When calculating the electrical length constant in a PC axon, λ, the V m changes in response to current injections (10 pulses for 10 ms, with 20 pA steps) recorded in current‐clamp mode were corrected off‐line for the voltage error due to the series resistance.

In order to quantify the resting V m in current‐clamp recordings (Fig. 4), the raw trace was smoothed with a built‐in box algorithm (15 points, 300 μs intervals) in Igor pro, and a V m histogram constructed from the smoothed data. The histogram shows a skewed distribution because of the presence of PSPs and spikes, so that a Gaussian distribution was fitted to the unskewed portion of the histogram. The mean value of that Gaussian was considered to be the resting V m.
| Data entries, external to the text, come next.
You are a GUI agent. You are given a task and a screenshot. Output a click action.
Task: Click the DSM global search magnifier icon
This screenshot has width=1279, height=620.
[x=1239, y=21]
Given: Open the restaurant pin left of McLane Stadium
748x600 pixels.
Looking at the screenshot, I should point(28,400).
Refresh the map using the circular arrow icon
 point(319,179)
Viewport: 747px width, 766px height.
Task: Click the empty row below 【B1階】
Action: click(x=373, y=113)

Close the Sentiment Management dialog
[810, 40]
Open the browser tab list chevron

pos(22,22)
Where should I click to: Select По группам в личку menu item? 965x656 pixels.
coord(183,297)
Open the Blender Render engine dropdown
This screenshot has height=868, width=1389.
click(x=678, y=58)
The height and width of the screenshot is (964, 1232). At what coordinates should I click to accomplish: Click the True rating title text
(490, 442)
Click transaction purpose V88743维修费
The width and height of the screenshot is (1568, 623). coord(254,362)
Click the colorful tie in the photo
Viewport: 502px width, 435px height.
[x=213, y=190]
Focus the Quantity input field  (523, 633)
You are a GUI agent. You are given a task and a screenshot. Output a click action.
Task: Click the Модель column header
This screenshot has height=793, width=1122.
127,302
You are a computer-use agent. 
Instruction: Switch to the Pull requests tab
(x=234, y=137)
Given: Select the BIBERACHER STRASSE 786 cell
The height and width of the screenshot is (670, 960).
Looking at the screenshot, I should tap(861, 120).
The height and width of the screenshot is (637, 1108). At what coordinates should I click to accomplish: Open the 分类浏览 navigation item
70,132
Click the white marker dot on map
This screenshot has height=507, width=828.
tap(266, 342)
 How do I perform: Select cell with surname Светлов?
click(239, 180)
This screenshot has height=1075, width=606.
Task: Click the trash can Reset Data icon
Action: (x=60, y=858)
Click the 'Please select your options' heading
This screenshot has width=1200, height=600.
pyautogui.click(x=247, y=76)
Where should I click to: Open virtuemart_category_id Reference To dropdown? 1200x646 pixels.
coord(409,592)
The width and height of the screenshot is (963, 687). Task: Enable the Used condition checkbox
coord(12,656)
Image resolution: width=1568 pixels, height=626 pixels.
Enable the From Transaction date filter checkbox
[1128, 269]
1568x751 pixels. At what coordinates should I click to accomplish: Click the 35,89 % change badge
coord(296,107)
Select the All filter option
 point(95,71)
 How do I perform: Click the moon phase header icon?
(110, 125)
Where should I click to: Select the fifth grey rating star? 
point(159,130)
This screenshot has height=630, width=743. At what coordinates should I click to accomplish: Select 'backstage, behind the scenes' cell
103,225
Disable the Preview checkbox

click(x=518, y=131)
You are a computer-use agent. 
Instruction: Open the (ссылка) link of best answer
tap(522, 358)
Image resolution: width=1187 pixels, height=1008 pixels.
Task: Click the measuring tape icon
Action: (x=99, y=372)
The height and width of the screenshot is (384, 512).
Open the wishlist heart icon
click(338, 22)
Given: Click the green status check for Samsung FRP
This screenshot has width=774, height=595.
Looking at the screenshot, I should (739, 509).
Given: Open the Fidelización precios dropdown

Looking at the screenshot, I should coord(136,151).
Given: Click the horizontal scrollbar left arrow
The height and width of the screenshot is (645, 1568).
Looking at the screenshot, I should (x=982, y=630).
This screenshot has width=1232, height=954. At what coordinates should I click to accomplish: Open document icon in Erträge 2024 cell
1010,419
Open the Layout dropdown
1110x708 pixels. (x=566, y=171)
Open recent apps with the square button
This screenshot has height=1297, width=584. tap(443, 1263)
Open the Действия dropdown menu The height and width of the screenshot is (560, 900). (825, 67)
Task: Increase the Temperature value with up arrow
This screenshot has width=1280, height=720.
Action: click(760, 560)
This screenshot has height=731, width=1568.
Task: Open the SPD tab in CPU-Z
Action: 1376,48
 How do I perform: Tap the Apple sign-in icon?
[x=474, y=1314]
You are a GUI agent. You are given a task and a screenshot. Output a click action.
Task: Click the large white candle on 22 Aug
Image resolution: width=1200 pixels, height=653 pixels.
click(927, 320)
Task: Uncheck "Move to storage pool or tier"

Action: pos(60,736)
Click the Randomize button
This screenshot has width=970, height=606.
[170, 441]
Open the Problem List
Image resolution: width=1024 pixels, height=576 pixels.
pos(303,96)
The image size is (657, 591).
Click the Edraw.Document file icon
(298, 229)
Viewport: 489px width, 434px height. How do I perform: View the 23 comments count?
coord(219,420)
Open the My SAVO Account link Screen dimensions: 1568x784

Intracellular solutions (ISs)

Presynaptic terminals of cultured PCs axons were recorded with a patch pipette (14–17 MΩ) filled with one of the following ISs (in mm):

  • (1)

    For the experiments of Figs 1, 5 and 6: 152 CsCl, 0.5 EGTA, 10 Hepes, 10.5 CsOH, 2 ATP, 0.2 GTP.

  • (2)

    For the experiments of Figs 2 and 3: 147 KCl, 5 EGTA, 10 Hepes, 2 ATP, 0.2 GTP.

  • (3)

    For perforated patch‐clamp recordings (Fig. 4): a KCl‐based solution containing 10–20 μg ml−1 gramicidin was freshly prepared before the experiments.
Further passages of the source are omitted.